A program image in memory is normally put there by the OS, which has the privilege of manipulating protected memory. The method(s) required to do this will vary depending on the CPU architecture, available memory, etc. The OS (and I assume you are limiting this to Linux, which is already a large universe of possibilities) also creates a process, which includes entry into a process table, that is used by the scheduler to know when the process is allowed to run (among other things, I assume). It will be difficult (to divorce the function of loading and linking the binary image by the OS, from the creation of a process. I think that the best you can hope for is to mimic the behavior of the linking loader within the heap space of your own process. As I understand it, this cannot include creation of an executable code segment (same as self-modifying code).

Having said all of this, have you dismissed the use of a debugger as the principle tool for your investigation? gdb seems to posses all of the capabilities to load and control execution of a program image. Perhaps your tool could use gdb as a code base. Depending on how polished the tool needs to be, perhaps you could find a way to use gdb as a sort of back-end, and use some tools/methods like expect or screen's stuff command to control gdb in ways that produce your desired analysis.

I don't know if Tiny Programs, or the related A Whirlwind Tutorial on Creating Really Teensy ELF Executables for Linux is useful, but for someone with interest in a problem such as yours, it should at least be interesting.

--- rod.

addtheice · 09-17-2010, 01:28 PM

GDB does something like this when you go to debug a program. It should be possible to load a child process then put a watch point at the _start routine. I know this because it's possible to load a program with GDB and place a watchpoint at the main function (which isn't exactly _start but whatever). So it _should_ be possible. I'm ok with suspending the program and reading it while it's suspended, I just can't have the program running or having had it modify itself anywhere at the start (all values in memory must be that of initialization).

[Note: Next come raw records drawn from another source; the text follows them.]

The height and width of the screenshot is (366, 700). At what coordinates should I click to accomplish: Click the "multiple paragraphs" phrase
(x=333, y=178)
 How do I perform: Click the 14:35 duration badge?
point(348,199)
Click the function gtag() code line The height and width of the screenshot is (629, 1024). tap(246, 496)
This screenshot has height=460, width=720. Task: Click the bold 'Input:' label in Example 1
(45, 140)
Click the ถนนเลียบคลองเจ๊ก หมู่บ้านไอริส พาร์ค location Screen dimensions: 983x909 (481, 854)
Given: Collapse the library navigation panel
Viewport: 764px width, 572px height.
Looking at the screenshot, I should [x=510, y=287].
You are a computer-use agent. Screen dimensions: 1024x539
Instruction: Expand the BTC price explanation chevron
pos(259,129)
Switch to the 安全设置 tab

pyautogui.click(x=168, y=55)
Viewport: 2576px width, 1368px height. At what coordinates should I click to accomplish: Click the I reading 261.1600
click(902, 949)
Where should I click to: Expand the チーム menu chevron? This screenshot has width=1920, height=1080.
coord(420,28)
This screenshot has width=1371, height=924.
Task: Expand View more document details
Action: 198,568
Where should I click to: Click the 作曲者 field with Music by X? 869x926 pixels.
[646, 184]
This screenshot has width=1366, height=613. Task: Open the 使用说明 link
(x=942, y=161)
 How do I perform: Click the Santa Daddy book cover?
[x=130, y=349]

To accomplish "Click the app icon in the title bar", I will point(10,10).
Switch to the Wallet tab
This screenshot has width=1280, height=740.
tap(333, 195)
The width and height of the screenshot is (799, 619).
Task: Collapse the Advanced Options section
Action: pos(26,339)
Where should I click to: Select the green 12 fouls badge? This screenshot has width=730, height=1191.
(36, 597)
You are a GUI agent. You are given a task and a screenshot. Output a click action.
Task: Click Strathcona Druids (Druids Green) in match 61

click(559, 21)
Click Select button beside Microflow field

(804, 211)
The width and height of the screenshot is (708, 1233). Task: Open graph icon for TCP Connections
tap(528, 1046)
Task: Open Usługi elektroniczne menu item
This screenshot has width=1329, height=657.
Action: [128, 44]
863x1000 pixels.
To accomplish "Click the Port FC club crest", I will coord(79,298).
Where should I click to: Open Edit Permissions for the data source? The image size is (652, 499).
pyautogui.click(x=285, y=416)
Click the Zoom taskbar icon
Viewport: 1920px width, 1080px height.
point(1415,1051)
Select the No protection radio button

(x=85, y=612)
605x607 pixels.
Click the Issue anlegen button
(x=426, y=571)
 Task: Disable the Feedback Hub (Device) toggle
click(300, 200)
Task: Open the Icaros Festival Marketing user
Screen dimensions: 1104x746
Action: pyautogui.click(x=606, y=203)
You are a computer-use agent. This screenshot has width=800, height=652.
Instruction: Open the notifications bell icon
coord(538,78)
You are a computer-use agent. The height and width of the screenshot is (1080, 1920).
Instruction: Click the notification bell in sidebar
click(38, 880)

It's possible, I'm just not sure exactly how to pull it off. I can't simply recreate how the OS does it because it would be far to easy to make a difference between my action and the OS's action and the point is to build a static analysis tool for what is 'on the metal and in the environment' live.

theNbomr · 09-17-2010, 04:32 PM

But doesn't gdb just load the specified program, and then wait for you to instruct it to step through code, or examine data, whatever? I just tried a helloWorld program under gdb running in a screen session. I was able to stuff commands to it from another shell, and it responded as expected (set a breakpoint on main). This could be rolled into a script (thinking Perl, but whatever language you want would work). It is possible to read back from the screen session, and capture the output of gdb. Actually analyzing the result this way would be clumsy, but depending on what degree of sophistication you require, it could be do-able. I have used this method to perform primitive control of interactive console-mode applications in the past, and while clumsy, it does work. I am guessing you could also contrive a system of launching gdb as a child process with pipes connected to its standard IO, to issue commands to it, and read the results.

--- rod.

addtheice · 09-17-2010, 07:00 PM

i could. but why? I could also just look at how GDB does it and do that as well. it's using ptrace and exec and fork to do this exact thing. thats my point. i don't need all that other stuff i just need THIS part of it. that's like asking for a coffee and someone giving you a coffee machine and ground coffee. i don't want THAT part just the coffee.